Speaker
Description
The demand for magnetic resonance imaging (MRI) devices with low cost and reasonable weight continues to increase as applications keep requiring diverse fields of view (FOV). In response to this demand, research on open MRI employing permanent magnets has been actively pursued.
The use of permanent magnets eliminates the need for power consumption and cooling systems, making the setup environment for MRI devices significantly more cost-effective. Moreover, as long as the operational temperature remains below the Curie point, deviations in magnetism by external effects do not need to be considered.
To maintain a portable size and low weight while ensuring the homogeneity of the static magnetic field within the FOV, researchers develop numerous design methods of permanent magnets.
There are several methods to optimize the shape and topology of magnets or magnetic materials in various applications. These include gradient-free approaches such as genetic algorithms and gradient-based approaches that use sensitivity analysis. Previous studies proposed design optimization methods that utilize continuum sensitivity analysis to optimize the orientation and position of magnets or the shape of magnetic materials.
Optimization based on continuum sensitivity offers advantages compared to gradient-free methods, such as flexibility in defining design variables and independence from discrete models. However, gradient-based methods have limitations, including dependency on the initial shape and a tendency to converge to local optimum solutions.
In addition, earlier design approaches use finite element methods (FEM) to numerically analyze the system with high accuracy. During the optimization process, iterative finite element analyses result in long computation times and costs.
In this paper, we propose a design method for permanent magnets in the open MRI device by applying the advantages of the aforementioned approaches. We introduce a simplified algorithm based on dot sensitivity, a concept that falls within the continuum topology sensitivity.
The permanent magnet dot sensitivity is defined as the change in the objective function when a permanent magnet dot is introduced into a vacant region. This derivation uses an analytical solution for the magnetic field within the dot created under a uniform external field. The magnitude and direction of the permanent magnetization are assumed to be uniform and fixed, respectively.

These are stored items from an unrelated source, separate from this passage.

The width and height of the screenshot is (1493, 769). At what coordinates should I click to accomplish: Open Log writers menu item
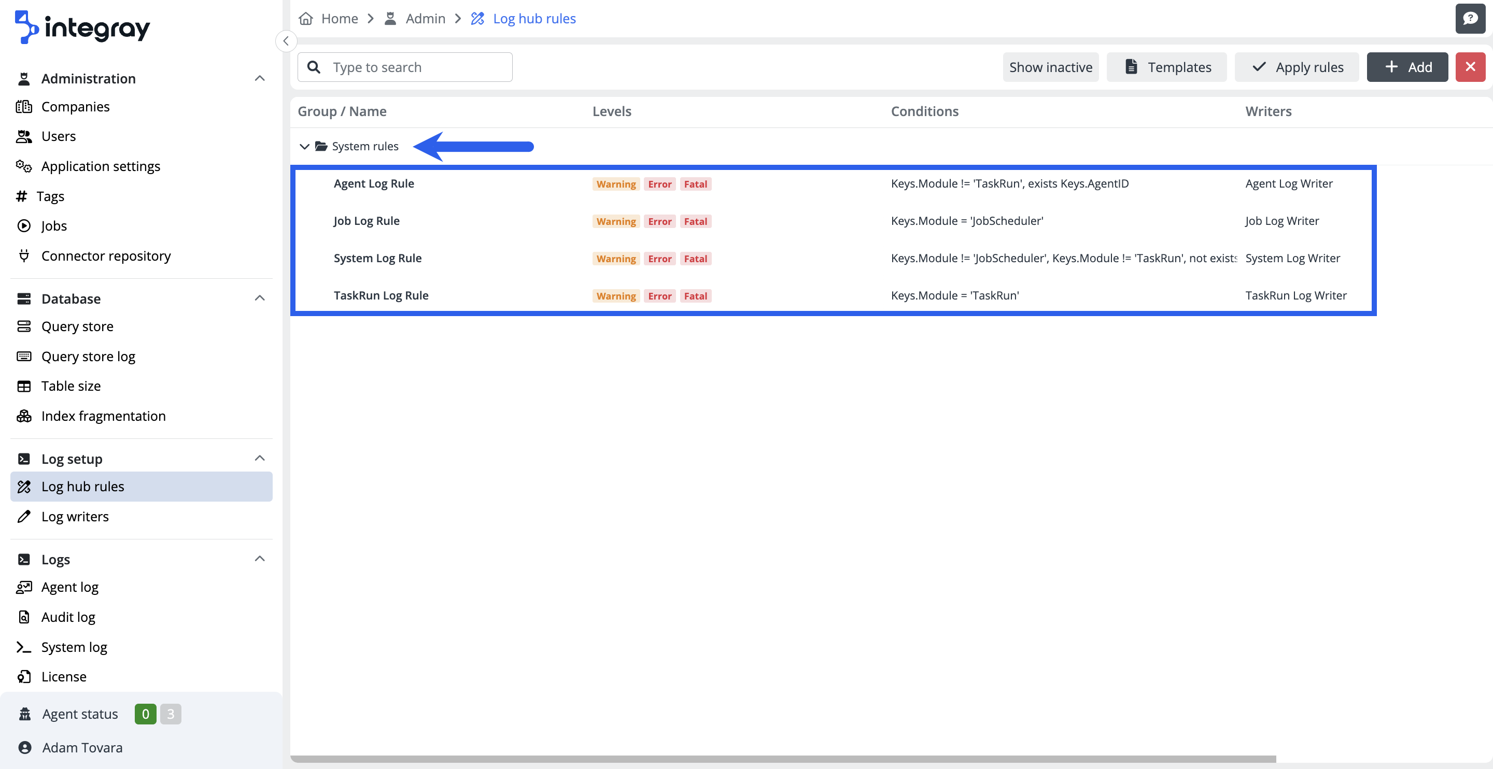click(75, 516)
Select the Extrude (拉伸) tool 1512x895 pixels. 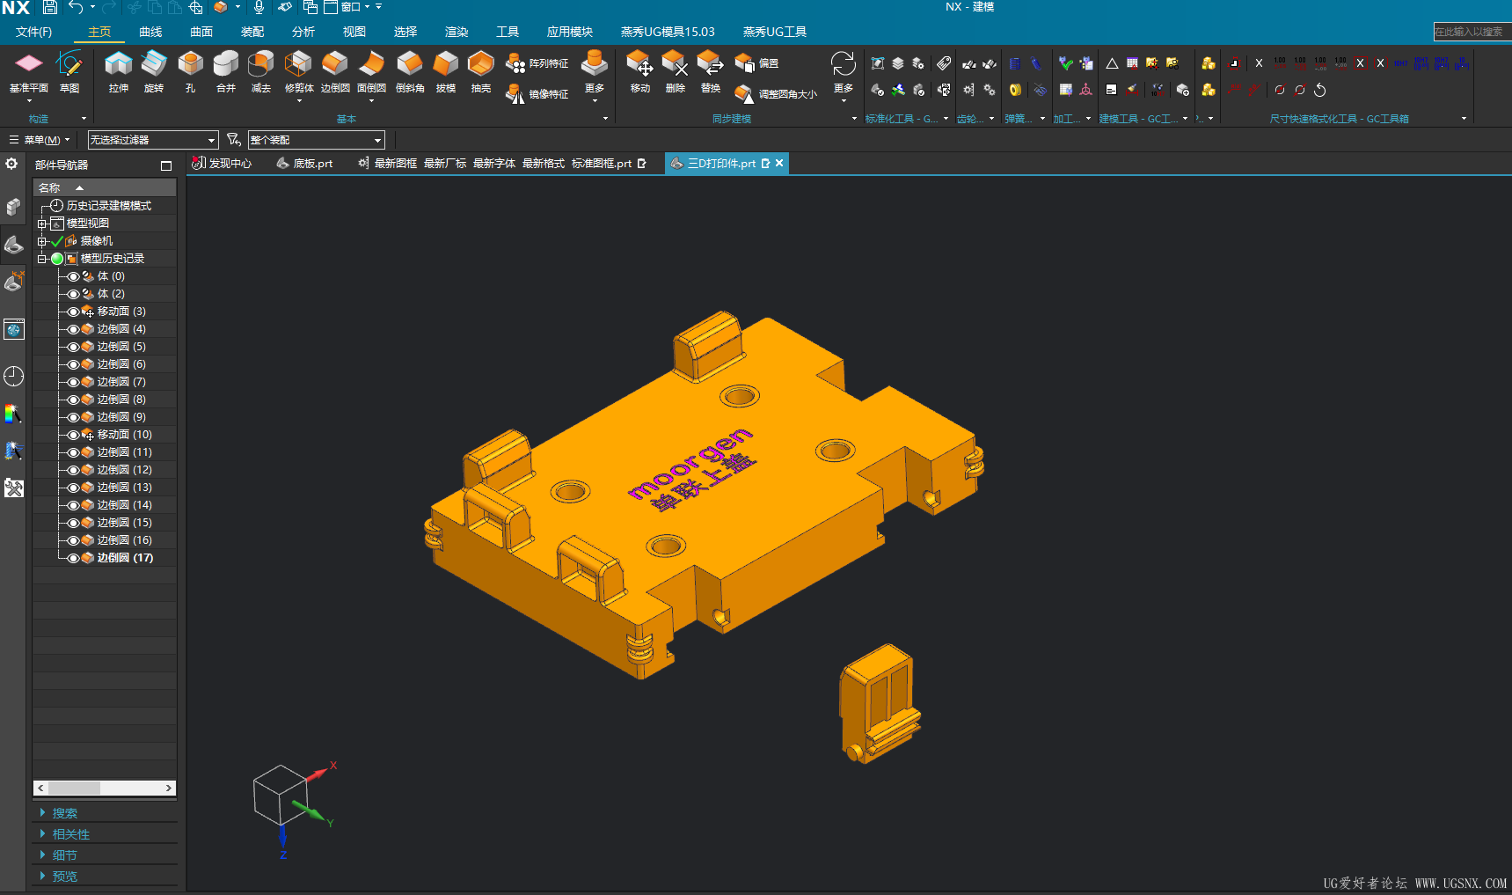[x=118, y=70]
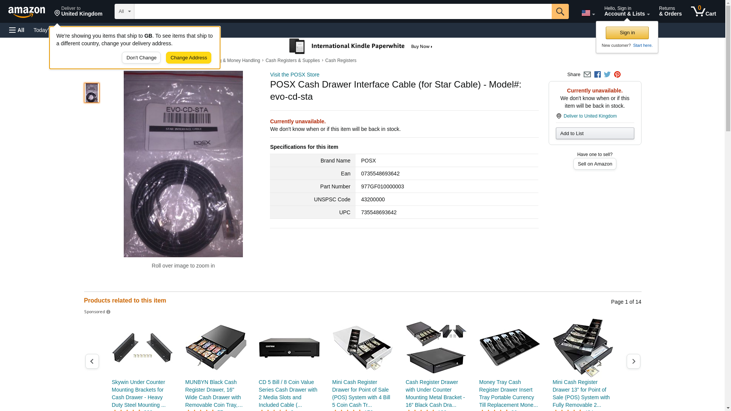Share product on Facebook
Screen dimensions: 731x411
click(x=597, y=75)
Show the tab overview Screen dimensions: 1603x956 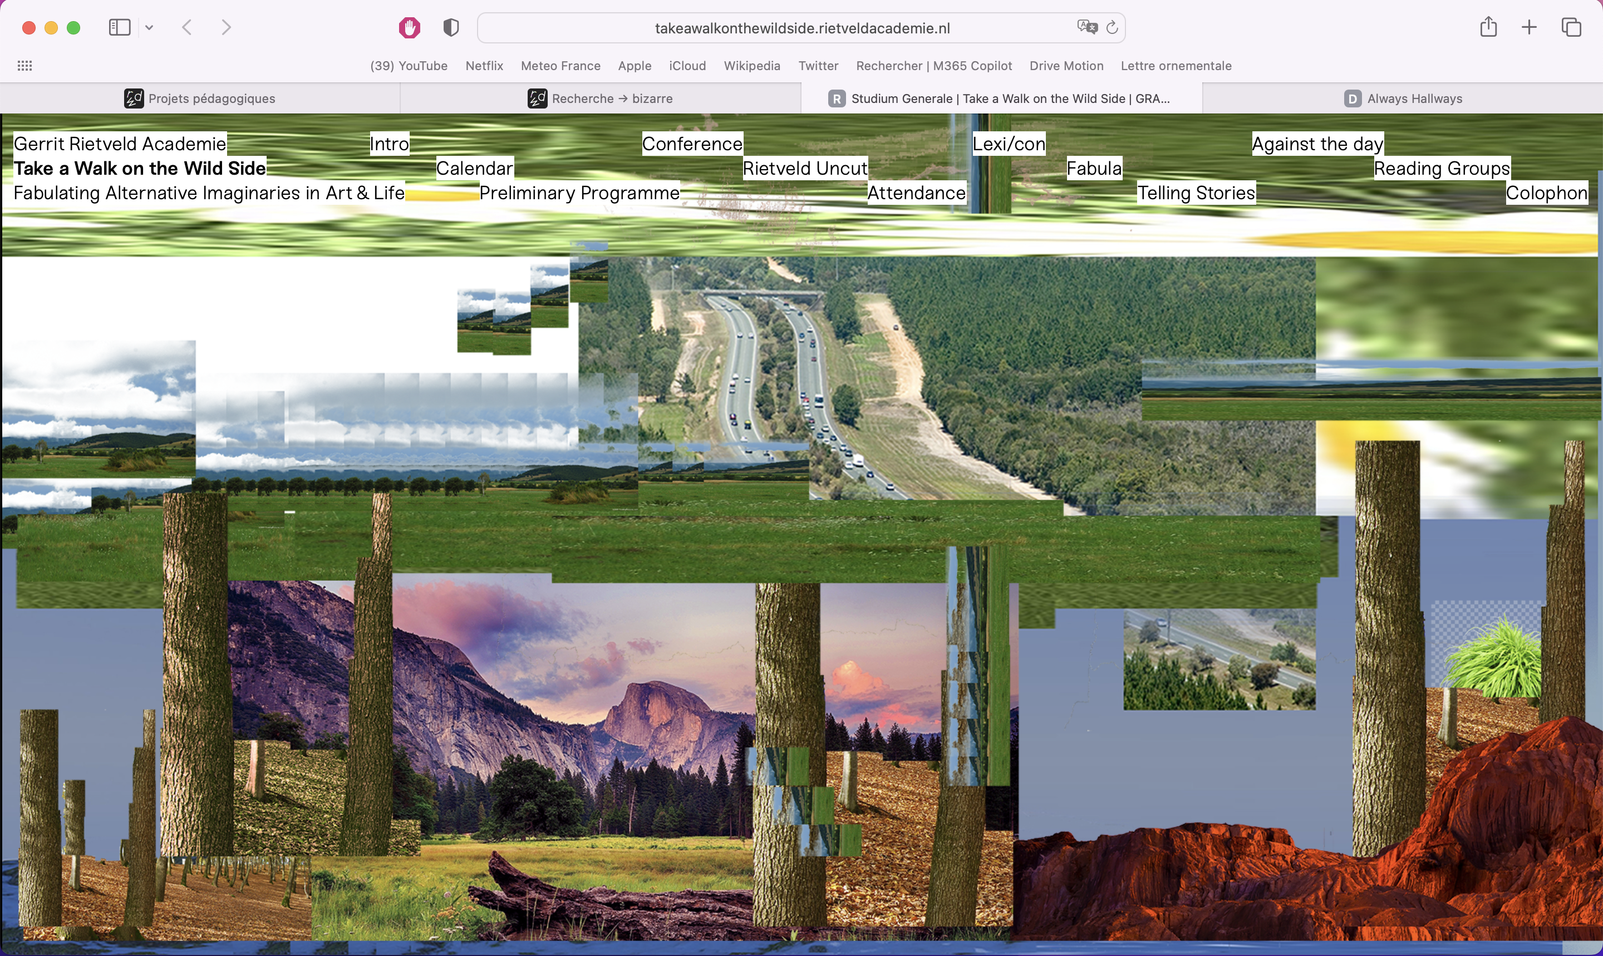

The dot sensitivity distribution over the design domain is computed in a numerically modeled system using FEM. This distribution is then used to derive the permanent magnet configuration that satisfies the desired field distribution.
The process begins by discretizing the design domain into 𝑛×𝑛 grid of cells. Cells are randomly selected to integrate dot sensitivity within each selected region. This integrated value is referred to as cell sensitivity. Among all cell configurations, the permanent magnet distribution yielding a cell sensitivity most close to the integral value of the objective function in the initial model is identified. The configuration with the fewest number of selected cells is the optimized solution.
To demonstrate the applicability of the proposed method for open MRI magnet design, the C-shaped and H-shaped magnets were designed. The derived results showed that the method achieved field homogeneity using a low quantity of magnets. The designed geometries, assumptions, and specifications will be detailed in the full paper.
In this paper, permanent magnet dot sensitivity formulations are derived for a restricted application with fixed magnetization direction, and the optimization process is established. In the future work, the method may be extended to systems with variable magnetization directions, such as the Halbach cylinder, which offers advantages in weight reduction.